Réactions

En voulant expliquer ce qui nous rend heureux.se, nous avons tendance à nous connecter à l’ensemble des récits de société qui parlent du bonheur à un endroit, un moment et au sein d’un milieu donnés. En décrivant ce que nous pensons être les piliers de notre bonheur, nous restituons des discours que nous avons plus ou moins intégrés, sans forcément les avoir analysés.
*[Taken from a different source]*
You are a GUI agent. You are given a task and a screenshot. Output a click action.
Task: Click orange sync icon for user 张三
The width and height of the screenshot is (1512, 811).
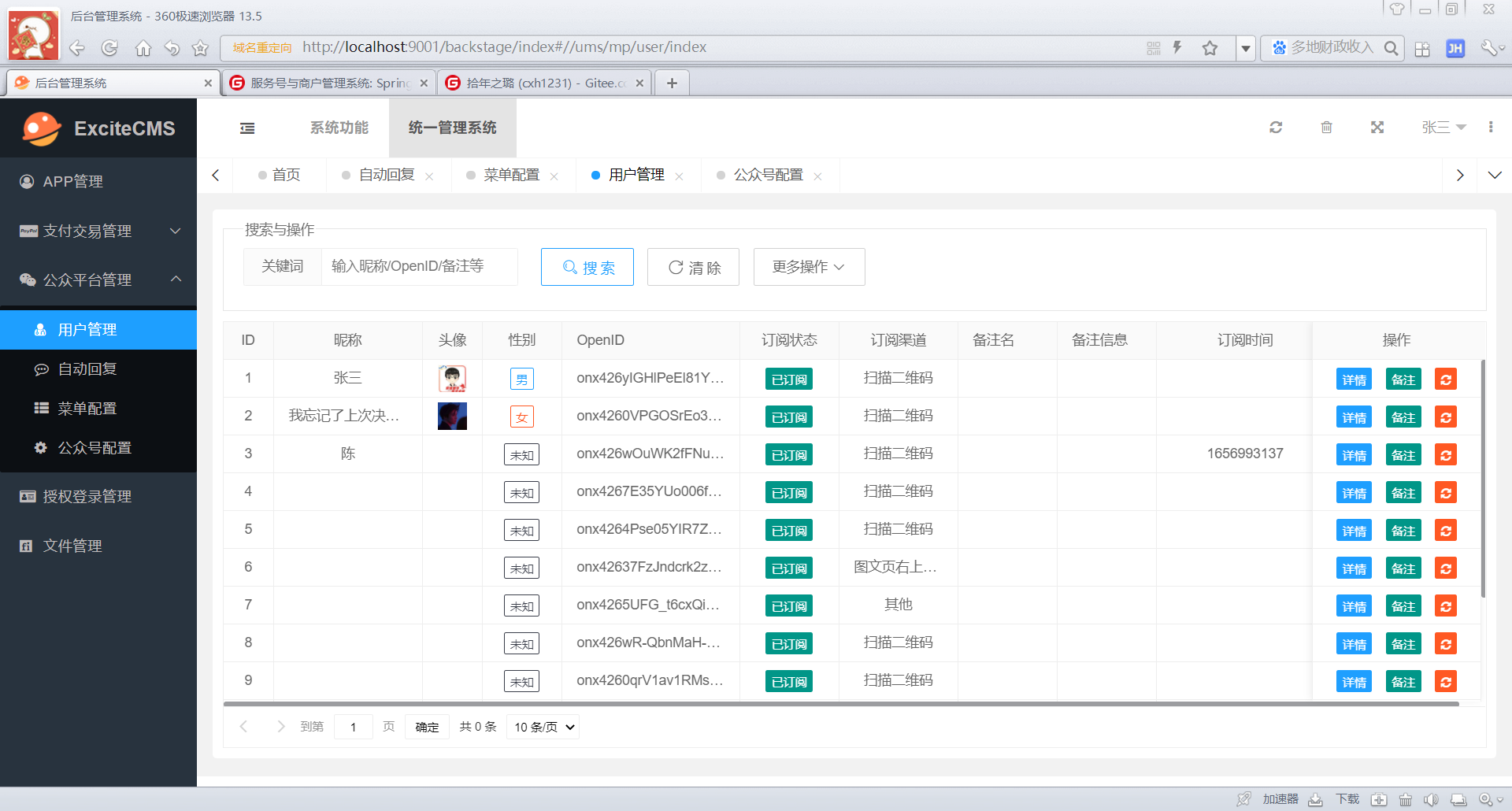pyautogui.click(x=1445, y=380)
Nous sommes davantage les enfants de notre époque que de nos parents dit un proverbe chinois repris par l’historien français Marc Bloch. En fonction de notre milieu social et de notre âge, il existe une relative homogénéité dans les substrats du bonheur que nous évoquons. L’influence de la socialisation sous toutes ses formes est suffisamment forte pour que nous soyons les conducteurs d’un ensemble de récits collectifs.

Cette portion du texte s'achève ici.